Peroxisome Proliferator-Activated Receptors: “Key” Regulators of Neuroinflammation after Traumatic Brain Injury

1Department of Orthopedic Surgery, Denver Health Medical Center, School of Medicine, University of Colorado, 777 Bannock Street, Denver, CO 80204, USA
2Division of Neurosurgery, Department of Surgery , Denver Health Medical Center, School of Medicine, University of Colorado, 777 Bannock Street, Denver, CO 80204, USA

Received 24 December 2007; Accepted 29 January 2008

Academic Editor: Paul Drew

Copyright © 2008 Philip F. Stahel et al. This is an open access article distributed under the Creative Commons Attribution License, which permits unrestricted use, distribution, and reproduction in any medium, provided the original work is properly cited.

Abstract

Traumatic brain injury is characterized by neuroinflammatory pathological sequelae which contribute to brain edema and delayed neuronal cell death. Until present, no specific pharmacological compound has been found, which attenuates these pathophysiological events and improves the outcome after head injury. Recent experimental studies suggest that targeting peroxisome proliferator-activated receptors (PPARs) may represent a new anti-inflammatory therapeutic concept for traumatic brain injury. PPARs are “key” transcription factors which inhibit NFκB activity and downstream transcription products, such as proinflammatory and proapoptotic cytokines.
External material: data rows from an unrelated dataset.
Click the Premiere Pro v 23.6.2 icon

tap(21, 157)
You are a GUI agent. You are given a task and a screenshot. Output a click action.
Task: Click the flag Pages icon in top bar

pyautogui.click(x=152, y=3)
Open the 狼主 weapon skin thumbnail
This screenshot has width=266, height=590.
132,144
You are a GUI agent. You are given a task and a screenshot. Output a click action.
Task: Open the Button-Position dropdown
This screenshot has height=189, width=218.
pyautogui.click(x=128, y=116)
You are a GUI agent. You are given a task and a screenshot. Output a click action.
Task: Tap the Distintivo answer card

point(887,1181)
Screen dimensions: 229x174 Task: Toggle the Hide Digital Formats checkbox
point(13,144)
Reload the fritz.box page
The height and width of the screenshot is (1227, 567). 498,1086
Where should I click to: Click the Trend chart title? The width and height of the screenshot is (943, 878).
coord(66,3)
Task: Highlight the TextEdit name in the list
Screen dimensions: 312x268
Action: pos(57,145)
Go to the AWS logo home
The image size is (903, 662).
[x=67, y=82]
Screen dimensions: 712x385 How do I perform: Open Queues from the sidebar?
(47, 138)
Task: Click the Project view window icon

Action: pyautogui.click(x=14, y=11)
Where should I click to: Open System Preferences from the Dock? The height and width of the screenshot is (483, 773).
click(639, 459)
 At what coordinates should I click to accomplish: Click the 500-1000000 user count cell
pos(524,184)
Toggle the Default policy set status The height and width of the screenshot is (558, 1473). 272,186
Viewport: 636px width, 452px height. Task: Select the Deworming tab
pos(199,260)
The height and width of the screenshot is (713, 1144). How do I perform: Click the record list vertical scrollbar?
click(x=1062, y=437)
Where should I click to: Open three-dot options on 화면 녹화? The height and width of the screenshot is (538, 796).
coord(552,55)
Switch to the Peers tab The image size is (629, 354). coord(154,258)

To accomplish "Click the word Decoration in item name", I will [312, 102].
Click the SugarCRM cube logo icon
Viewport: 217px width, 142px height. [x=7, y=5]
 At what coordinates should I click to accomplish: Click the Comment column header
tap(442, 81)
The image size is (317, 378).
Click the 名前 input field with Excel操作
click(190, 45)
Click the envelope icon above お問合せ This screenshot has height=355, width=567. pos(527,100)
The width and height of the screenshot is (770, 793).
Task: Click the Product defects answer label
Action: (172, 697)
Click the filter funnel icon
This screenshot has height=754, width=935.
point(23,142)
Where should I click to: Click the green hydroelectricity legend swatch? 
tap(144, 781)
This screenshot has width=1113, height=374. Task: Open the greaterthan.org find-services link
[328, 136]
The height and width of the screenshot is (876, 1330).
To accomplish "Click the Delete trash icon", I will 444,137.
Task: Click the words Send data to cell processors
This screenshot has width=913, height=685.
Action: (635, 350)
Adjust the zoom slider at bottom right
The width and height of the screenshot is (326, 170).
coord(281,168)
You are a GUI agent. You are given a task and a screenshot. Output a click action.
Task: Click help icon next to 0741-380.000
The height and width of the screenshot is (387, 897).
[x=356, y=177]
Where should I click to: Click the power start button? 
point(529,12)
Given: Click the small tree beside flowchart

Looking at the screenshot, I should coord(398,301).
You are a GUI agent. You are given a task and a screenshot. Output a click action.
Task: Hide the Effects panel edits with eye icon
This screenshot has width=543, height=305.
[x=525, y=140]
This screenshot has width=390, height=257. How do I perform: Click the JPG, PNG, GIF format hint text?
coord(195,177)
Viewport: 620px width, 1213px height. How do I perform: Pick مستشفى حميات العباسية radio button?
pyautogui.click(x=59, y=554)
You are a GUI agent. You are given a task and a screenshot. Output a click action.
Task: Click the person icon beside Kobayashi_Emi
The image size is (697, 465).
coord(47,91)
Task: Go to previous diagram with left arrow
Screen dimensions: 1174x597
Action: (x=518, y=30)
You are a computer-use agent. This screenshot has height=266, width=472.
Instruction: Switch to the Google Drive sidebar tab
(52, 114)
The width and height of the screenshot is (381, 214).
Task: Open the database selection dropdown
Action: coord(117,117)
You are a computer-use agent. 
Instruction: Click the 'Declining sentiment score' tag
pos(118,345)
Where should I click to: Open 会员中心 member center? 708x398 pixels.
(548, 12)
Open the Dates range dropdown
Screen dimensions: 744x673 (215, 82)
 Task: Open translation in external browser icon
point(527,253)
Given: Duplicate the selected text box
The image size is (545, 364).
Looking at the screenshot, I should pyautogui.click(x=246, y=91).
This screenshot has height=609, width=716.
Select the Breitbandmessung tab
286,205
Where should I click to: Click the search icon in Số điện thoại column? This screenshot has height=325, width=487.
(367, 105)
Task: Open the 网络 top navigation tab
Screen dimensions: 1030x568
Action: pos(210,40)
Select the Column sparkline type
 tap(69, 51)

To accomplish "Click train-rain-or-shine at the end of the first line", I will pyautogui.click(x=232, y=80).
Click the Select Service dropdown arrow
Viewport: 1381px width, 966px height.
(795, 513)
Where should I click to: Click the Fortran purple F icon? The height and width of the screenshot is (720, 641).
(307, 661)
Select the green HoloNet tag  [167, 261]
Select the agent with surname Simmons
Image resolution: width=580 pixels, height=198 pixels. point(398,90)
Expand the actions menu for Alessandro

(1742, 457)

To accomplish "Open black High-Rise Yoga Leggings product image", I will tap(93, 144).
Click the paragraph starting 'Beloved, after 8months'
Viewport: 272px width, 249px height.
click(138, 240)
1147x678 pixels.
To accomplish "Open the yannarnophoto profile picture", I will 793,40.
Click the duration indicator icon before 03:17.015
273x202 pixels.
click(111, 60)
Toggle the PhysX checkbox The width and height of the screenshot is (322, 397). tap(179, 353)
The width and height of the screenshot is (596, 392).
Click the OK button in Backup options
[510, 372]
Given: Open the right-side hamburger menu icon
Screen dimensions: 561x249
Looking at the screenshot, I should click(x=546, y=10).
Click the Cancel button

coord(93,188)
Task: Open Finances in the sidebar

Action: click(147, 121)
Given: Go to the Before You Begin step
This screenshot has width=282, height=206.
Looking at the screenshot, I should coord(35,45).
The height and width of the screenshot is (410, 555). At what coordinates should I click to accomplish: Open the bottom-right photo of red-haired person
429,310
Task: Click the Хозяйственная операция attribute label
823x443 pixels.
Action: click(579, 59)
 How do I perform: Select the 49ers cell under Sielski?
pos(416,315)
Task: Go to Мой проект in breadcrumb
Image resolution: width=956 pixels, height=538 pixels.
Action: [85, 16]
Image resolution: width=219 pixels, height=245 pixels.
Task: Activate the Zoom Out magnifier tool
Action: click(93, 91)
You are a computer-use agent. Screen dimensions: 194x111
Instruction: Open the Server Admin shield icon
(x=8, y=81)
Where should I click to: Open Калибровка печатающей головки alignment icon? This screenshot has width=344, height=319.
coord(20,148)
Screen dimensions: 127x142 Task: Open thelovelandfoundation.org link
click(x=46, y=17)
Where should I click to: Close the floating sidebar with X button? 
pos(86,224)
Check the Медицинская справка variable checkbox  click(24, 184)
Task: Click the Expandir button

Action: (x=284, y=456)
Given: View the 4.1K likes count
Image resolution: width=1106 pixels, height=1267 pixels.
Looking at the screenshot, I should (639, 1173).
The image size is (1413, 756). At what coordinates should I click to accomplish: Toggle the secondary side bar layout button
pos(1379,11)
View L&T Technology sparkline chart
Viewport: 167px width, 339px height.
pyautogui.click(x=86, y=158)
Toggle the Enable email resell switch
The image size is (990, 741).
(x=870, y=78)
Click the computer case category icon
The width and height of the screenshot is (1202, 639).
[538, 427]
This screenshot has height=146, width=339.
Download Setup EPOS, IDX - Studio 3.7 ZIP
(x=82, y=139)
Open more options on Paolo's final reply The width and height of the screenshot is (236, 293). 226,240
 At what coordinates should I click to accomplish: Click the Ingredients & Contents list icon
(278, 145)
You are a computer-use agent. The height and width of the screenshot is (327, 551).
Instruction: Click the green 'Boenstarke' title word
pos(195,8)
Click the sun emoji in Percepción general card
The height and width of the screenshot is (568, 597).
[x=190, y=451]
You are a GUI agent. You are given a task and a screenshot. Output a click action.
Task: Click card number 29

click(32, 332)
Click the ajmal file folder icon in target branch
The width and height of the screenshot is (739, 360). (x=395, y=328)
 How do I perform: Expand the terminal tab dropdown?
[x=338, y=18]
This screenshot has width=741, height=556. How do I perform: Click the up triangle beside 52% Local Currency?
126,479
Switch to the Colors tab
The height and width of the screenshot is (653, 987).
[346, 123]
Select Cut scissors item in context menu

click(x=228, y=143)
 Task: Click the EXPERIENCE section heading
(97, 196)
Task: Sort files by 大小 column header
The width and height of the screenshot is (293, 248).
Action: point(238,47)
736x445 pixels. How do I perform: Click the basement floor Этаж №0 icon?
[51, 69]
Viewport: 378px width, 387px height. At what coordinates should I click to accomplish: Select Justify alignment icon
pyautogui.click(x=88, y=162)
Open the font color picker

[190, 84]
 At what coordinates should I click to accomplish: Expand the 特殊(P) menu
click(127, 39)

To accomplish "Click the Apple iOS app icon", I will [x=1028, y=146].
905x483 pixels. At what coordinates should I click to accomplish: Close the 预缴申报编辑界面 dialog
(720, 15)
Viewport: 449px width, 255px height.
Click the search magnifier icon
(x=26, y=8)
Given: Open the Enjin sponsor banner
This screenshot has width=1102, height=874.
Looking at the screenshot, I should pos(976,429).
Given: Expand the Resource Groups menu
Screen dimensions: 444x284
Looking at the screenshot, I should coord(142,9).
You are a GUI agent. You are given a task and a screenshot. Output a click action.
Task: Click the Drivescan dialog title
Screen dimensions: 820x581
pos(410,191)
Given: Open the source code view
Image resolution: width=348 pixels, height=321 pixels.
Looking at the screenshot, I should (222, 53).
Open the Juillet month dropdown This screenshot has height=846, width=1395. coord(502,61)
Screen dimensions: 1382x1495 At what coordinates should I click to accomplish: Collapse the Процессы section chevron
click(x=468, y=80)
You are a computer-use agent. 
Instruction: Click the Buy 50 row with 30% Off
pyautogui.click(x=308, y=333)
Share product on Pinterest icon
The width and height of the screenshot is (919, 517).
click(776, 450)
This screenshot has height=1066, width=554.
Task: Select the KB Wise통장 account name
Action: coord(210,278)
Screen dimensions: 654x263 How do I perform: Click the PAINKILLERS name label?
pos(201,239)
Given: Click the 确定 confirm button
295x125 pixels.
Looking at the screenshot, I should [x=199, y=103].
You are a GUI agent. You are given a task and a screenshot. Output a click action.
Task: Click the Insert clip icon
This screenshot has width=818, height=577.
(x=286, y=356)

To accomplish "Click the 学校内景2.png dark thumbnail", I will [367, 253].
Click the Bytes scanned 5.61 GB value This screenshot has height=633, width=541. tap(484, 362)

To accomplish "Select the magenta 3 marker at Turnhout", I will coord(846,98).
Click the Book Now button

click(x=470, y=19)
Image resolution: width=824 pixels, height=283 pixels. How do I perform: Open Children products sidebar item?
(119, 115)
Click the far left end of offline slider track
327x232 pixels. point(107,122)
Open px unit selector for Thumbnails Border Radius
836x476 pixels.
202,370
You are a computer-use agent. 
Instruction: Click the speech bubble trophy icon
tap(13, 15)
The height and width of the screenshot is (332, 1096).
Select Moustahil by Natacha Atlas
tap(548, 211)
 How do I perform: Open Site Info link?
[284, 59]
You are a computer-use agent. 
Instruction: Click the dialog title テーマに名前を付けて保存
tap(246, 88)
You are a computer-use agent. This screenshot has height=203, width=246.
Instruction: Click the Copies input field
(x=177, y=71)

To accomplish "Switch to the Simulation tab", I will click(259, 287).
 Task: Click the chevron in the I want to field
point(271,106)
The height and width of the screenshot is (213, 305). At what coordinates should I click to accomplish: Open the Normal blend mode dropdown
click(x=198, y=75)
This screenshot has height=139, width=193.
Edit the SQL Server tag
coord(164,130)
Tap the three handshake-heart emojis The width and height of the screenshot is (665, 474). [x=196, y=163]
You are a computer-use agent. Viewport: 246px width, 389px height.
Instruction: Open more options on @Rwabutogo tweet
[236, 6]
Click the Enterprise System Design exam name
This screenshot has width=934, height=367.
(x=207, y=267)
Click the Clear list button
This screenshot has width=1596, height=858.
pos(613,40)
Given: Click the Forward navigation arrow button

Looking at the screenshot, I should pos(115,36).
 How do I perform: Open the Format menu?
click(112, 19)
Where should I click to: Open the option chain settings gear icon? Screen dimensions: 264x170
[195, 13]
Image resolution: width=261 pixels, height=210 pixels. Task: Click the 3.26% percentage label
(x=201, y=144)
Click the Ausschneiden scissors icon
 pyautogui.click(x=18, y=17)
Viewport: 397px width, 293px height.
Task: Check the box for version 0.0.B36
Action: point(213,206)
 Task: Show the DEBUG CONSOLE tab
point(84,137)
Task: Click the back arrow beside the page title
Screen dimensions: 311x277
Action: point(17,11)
The present review outlines our current understanding of PPAR-mediated neuroprotective mechanisms in the injured brain and discusses potential future anti-inflammatory strategies for head-injured patients, with an emphasis on the putative beneficial combination therapy of synthetic cannabinoids (e.g., dexanabinol) with PPARα agonists (e.g., fenofibrate).